BEGIN DATA SUPPLIED

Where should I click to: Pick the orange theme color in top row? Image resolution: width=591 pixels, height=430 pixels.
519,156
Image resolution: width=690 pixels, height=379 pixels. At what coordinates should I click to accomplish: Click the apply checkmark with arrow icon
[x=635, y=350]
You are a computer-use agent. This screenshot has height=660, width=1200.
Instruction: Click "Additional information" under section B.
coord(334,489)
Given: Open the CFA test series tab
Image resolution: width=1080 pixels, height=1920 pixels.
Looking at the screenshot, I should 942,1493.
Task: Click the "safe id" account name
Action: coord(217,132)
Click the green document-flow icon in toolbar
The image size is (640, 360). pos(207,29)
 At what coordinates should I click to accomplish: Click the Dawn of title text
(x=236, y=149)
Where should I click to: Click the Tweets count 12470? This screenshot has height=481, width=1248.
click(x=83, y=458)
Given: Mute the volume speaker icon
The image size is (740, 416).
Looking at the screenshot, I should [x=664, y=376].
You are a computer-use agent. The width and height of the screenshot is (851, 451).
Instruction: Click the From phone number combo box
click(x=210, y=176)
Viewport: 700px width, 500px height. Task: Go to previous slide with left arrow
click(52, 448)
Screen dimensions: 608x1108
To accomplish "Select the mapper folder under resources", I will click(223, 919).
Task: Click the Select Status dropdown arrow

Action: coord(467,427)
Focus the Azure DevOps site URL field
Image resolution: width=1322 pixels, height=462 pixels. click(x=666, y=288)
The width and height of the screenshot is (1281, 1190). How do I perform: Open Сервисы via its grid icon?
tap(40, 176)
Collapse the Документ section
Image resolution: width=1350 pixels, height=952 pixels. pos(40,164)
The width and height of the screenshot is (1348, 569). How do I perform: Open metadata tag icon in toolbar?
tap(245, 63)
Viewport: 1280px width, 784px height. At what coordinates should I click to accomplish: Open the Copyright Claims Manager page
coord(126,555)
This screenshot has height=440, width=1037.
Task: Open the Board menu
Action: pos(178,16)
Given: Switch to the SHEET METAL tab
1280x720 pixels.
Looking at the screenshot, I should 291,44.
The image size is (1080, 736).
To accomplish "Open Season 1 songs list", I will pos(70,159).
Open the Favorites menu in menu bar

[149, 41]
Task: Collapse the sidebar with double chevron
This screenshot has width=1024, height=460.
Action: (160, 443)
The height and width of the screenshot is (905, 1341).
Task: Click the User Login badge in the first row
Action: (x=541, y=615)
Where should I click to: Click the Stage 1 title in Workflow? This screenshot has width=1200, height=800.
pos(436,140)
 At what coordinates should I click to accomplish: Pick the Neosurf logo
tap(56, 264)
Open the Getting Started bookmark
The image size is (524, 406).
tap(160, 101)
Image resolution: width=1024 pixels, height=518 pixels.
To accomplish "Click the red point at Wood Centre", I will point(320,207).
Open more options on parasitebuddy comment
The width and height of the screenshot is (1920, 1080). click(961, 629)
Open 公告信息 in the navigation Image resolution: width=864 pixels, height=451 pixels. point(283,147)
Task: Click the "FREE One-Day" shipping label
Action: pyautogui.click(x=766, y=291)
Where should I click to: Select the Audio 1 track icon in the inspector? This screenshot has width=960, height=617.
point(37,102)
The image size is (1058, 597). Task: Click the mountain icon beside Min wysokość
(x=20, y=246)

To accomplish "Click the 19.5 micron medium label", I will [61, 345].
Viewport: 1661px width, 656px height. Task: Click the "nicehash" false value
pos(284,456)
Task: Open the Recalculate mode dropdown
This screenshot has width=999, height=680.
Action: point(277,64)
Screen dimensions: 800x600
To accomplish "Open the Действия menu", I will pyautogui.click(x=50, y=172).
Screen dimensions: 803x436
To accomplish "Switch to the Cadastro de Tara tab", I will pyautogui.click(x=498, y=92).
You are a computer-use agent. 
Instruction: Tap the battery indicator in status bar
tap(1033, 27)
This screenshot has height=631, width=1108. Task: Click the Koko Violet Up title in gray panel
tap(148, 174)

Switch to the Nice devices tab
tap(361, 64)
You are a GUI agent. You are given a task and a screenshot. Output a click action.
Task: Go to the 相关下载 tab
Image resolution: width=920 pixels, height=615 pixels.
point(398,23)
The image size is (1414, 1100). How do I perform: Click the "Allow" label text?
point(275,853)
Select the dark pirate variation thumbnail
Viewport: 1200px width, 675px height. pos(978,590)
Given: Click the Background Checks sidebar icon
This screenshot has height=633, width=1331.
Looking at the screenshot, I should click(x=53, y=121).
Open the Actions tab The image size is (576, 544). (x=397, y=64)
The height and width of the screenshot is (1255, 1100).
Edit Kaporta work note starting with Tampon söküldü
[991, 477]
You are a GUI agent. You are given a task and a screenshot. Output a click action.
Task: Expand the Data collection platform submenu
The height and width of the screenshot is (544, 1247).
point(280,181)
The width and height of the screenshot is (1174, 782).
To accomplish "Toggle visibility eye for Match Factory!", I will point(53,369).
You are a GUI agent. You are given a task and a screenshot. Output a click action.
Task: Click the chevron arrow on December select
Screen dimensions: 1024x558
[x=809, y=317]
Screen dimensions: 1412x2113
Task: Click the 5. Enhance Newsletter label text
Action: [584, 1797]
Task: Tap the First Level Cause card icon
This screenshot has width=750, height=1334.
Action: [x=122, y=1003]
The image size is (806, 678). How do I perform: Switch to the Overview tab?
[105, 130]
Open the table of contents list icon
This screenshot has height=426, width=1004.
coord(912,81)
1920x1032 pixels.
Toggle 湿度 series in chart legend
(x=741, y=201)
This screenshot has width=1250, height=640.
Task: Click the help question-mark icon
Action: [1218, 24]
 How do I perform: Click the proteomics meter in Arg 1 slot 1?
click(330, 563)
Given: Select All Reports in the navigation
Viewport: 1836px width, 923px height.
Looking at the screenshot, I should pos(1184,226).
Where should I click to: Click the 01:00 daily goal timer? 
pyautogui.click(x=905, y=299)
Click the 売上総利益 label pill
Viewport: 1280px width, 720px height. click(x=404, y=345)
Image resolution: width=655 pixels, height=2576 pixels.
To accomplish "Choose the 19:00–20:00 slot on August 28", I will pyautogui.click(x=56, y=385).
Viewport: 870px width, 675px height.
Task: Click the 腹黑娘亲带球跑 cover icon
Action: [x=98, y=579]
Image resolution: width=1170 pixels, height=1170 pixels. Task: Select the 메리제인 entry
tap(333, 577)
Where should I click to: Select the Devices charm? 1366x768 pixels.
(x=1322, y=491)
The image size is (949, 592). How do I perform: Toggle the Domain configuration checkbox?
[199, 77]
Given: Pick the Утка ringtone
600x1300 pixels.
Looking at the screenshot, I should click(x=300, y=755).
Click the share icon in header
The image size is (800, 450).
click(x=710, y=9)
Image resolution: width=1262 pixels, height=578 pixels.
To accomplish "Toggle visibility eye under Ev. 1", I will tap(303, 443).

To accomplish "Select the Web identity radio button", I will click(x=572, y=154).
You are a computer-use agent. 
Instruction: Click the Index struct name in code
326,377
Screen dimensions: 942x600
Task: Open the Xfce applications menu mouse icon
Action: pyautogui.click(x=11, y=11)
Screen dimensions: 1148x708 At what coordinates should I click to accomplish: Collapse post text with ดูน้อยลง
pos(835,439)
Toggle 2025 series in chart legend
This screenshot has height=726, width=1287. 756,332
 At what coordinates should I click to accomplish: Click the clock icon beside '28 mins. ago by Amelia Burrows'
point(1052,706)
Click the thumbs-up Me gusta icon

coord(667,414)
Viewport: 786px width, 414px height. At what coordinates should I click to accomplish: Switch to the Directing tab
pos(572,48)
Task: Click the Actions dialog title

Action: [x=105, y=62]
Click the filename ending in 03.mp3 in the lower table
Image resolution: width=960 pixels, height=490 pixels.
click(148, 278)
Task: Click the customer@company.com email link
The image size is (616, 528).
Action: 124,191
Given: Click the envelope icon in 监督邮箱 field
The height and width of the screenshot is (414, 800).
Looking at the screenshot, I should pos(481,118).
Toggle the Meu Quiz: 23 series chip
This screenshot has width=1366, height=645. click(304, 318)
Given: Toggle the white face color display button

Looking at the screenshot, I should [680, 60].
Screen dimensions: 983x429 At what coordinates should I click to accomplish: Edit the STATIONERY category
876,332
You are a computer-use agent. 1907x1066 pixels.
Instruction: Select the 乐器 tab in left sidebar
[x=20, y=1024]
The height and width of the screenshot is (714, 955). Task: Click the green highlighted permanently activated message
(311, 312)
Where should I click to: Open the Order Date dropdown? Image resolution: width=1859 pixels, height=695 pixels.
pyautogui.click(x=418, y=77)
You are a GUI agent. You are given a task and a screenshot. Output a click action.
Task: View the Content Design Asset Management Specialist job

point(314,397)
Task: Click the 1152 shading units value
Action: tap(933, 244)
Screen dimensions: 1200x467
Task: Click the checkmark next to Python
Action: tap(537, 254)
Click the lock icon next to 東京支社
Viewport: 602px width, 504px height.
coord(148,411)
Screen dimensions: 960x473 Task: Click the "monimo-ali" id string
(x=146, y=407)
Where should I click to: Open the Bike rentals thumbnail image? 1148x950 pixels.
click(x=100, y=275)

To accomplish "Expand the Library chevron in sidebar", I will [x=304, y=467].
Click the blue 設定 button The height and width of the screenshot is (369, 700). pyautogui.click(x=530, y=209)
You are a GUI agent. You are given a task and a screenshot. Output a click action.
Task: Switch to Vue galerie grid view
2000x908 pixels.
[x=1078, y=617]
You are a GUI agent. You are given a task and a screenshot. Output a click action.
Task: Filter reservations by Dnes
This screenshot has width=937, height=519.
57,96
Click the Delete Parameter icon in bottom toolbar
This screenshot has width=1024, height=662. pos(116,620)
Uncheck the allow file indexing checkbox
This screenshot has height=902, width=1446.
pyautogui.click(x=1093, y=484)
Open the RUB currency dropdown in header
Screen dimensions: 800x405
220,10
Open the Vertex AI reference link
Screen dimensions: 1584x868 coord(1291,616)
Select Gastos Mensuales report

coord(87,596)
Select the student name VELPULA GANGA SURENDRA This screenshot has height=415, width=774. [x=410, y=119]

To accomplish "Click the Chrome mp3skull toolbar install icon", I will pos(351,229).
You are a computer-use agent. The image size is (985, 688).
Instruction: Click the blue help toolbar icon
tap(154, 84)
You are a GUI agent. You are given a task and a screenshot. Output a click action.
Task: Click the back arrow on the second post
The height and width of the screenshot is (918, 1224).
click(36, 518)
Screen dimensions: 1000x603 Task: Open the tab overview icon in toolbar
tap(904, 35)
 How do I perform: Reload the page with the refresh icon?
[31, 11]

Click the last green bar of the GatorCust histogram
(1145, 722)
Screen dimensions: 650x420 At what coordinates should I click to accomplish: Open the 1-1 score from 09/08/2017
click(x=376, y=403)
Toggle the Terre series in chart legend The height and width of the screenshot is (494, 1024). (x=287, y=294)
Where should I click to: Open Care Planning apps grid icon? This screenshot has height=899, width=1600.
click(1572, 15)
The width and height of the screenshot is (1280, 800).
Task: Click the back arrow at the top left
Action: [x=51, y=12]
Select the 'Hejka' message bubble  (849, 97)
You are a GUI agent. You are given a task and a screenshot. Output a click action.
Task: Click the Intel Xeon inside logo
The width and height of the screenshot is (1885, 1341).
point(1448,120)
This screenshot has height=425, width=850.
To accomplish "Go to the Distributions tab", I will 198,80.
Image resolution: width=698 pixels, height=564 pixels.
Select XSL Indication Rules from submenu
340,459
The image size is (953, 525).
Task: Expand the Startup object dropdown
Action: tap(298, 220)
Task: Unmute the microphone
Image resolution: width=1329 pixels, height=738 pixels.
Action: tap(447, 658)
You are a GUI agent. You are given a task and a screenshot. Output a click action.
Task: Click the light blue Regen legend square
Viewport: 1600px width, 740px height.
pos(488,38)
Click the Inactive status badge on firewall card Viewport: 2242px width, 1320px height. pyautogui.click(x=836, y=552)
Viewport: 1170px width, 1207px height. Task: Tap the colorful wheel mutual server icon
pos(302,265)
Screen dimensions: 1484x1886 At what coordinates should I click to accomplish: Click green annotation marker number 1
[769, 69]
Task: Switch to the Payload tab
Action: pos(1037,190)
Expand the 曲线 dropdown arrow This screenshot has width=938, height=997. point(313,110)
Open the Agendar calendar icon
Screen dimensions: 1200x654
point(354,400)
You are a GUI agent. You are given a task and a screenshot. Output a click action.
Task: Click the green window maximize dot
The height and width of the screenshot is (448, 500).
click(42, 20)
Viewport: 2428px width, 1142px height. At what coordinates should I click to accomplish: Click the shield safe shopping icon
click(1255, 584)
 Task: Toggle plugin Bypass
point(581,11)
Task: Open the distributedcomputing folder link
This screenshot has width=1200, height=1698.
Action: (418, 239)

END DATA SUPPLIED

Report every line of the data in which "header" appears.

Click the share icon in header
Open the RUB currency dropdown in header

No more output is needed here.